Currently, MusicLM can generate electronic music, synthwave, and chip tunes better than any other genre of music. Testing its willingness to create something ‘like’ a copyrighted work, I prompted MusicLM to “create a song that sounds like it could be from the Sonic 3 soundtrack.” Because Sonic 3 is a copyrighted work, the AI informed me it couldn’t do that. Fair enough.
But I grew up playing Sonic. Let’s see if I can describe to the AI the essence of what Sonic sounds like and create something that ‘sounds’ like it could be in a Sonic game without me telling the AI that’s what it’s doing. This concept is called jailbreaking in the AI community and it’s a way to get an end result that the developers don’t intend to happen.
My ‘Jailbroken Sonic’ Prompt:
“Create a looping song with an upbeat sound featuring 32-bit chip tunes that are upbeat and fast-paced. The music should sound flowing and welcoming while creating a wistful atmosphere.”
Aside from a small second or so that could be shaved in editing, the track does loop well. It creates the plinky, upbeat vibe you’d expect from a platforming game about moving quickly through levels while collecting rings. It’s pretty good, a bit like having La Croix instead of San Pellegrino, if I’m honest. Not preferable—but serviceable in a pinch.
How well does MusicLM create live music?
Generating chip tune music with machine learning is one thing, but what about live music? Say I’m creating a scene in a video game where I need the protagonist to walk through a crowded bar while a non-descript band plays in the background. We have a specific idea we want to set for the scene. So let’s see if we can generate it.
My Live Music Prompt:
“Re-create the sound of walking through a loud dive bar while a grunge band plays music on stage featuring drums, electric guitar, bass guitar, and an aggressive rhythm.”
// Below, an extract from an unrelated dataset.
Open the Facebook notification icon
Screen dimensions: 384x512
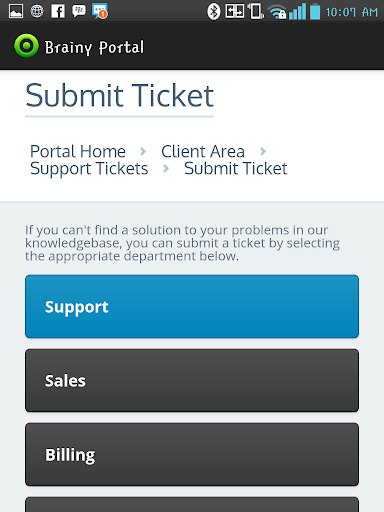coord(58,11)
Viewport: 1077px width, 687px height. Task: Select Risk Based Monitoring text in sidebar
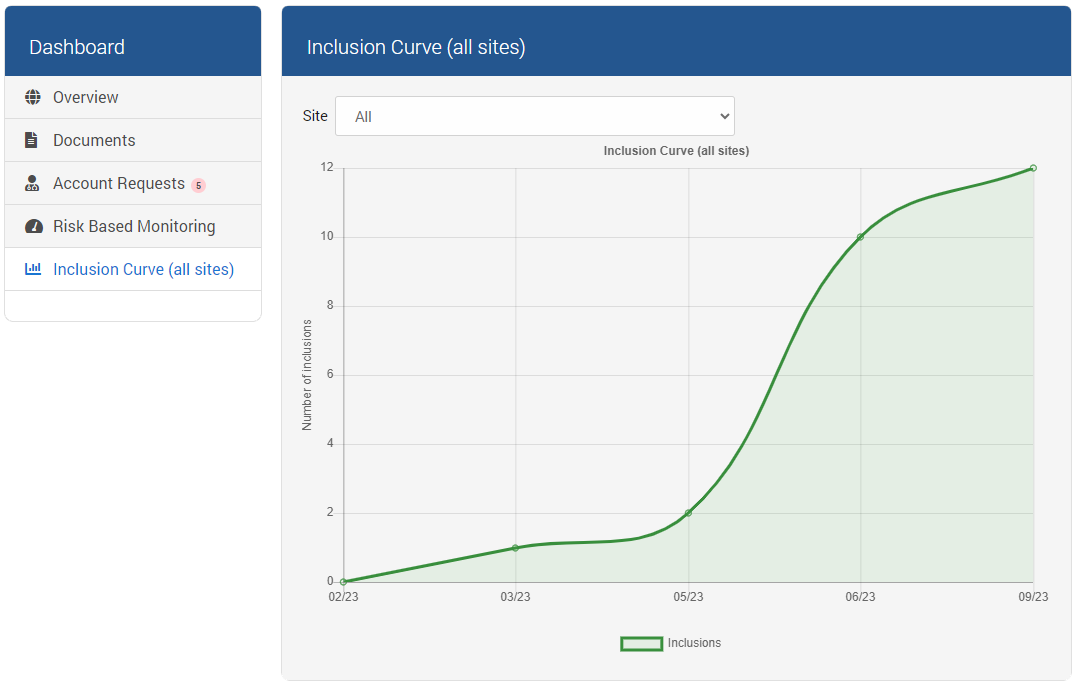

The AI model succeeds here in sounding like a live recording, even if the music doesn’t really match up to our genre specification. The sounds individually are there, but what we’re hearing isn’t really compelling for the listener. Toning it down and using it as background music in an adventure game though as ambient music? Definitely a possibility.
What about generating regional sounds?
This is one area in which the AI model succeeds in creating a specific sound thanks to metadata. Nothing highlights this better than the samples I generated asking the model to re-create the sound of Memphis rap. Memphis rap features a heavy bass line with sharply quipped rhymes that fall in time with the beat. MusicLM understands what the ‘sound’ of Memphis rap is very well.
My Prompt:
“Create a catchy Memphis hip-hop beat with lots of bass and an aggressively catchy rhythm fused with Atlanta rap.”
Google’s model will grow smarter over time as it is soliciting feedback from early users like me, asking us to mechanical turk our way into better-sounding diffusion-trained neural networks. Each time you prompt the MusicLM AI with something, it gives you two possibilities and asks you to rank which answers the prompt best.
This data helps the neural network generate feedback on whether something matches the concept as presented. It’s also one of the reasons why artificial intelligence training is moving at lightning speeds—with so many people generating metadata the model becomes better almost overnight. These few examples highlight the current capabilities of Google’s MusicLM but they will evolve drastically over the coming months.